* _Your objective_
Set down each line exactly, beginning with the one that contains "Dental Water Safety (60, 177)" and continuing through the last line of the listing, and nothing else.

* _Data for this exercise_
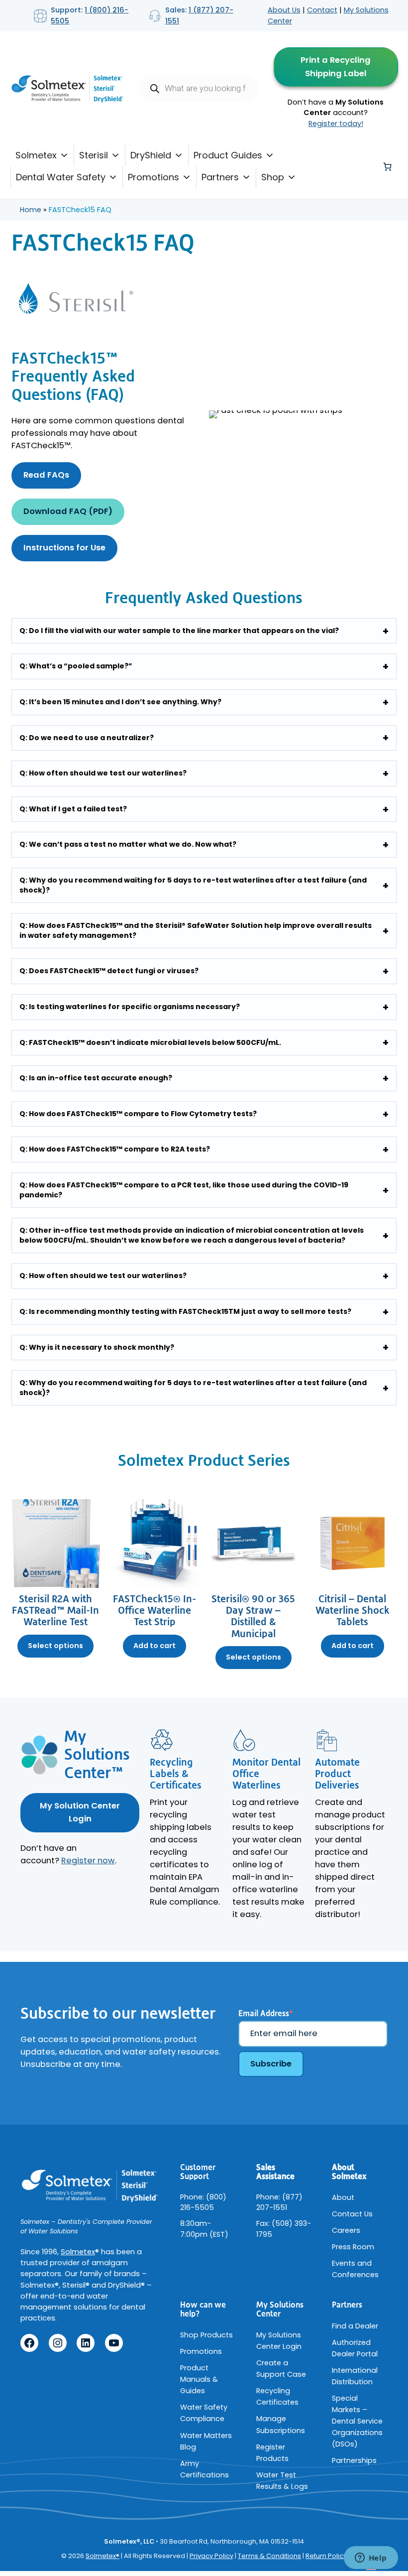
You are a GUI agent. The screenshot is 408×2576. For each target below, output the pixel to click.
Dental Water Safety (60, 177)
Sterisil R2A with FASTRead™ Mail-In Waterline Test (55, 1611)
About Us (284, 10)
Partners (220, 177)
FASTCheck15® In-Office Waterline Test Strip (154, 1611)
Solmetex (36, 155)
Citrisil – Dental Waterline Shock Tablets (352, 1611)
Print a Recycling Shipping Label (336, 66)
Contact (322, 10)
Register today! (335, 124)
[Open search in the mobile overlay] (199, 88)
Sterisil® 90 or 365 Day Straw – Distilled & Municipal (253, 1617)
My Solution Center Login (80, 1812)
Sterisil (93, 155)
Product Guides (228, 155)
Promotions (153, 177)
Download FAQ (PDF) (67, 511)
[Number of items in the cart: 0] (387, 166)
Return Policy (326, 2556)
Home (30, 210)
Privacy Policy (211, 2556)
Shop (272, 177)
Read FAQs (46, 475)
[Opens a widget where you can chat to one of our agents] (370, 2558)
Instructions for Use (64, 547)
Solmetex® (102, 2556)
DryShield (150, 155)
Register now (88, 1860)
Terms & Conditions (269, 2556)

* _Answer space_
Dental Water Safety (60, 177)
Sterisil R2A with FASTRead™ Mail-In Waterline Test (55, 1611)
About Us (284, 10)
Partners (220, 177)
FASTCheck15® In-Office Waterline Test Strip (154, 1611)
Solmetex (36, 155)
Citrisil – Dental Waterline Shock Tablets (352, 1611)
Print a Recycling Shipping Label (336, 66)
Contact (322, 10)
Register today! (335, 124)
[Open search in the mobile overlay] (199, 88)
Sterisil® 90 or 365 Day Straw – Distilled & Municipal (253, 1617)
My Solution Center Login (80, 1812)
Sterisil (93, 155)
Product Guides (228, 155)
Promotions (153, 177)
Download FAQ (PDF) (67, 511)
[Number of items in the cart: 0] (387, 166)
Return Policy (326, 2556)
Home (30, 210)
Privacy Policy (211, 2556)
Shop (272, 177)
Read FAQs (46, 475)
[Opens a widget where you can chat to one of our agents] (370, 2558)
Instructions for Use (64, 547)
Solmetex® (102, 2556)
DryShield (150, 155)
Register now (88, 1860)
Terms & Conditions (269, 2556)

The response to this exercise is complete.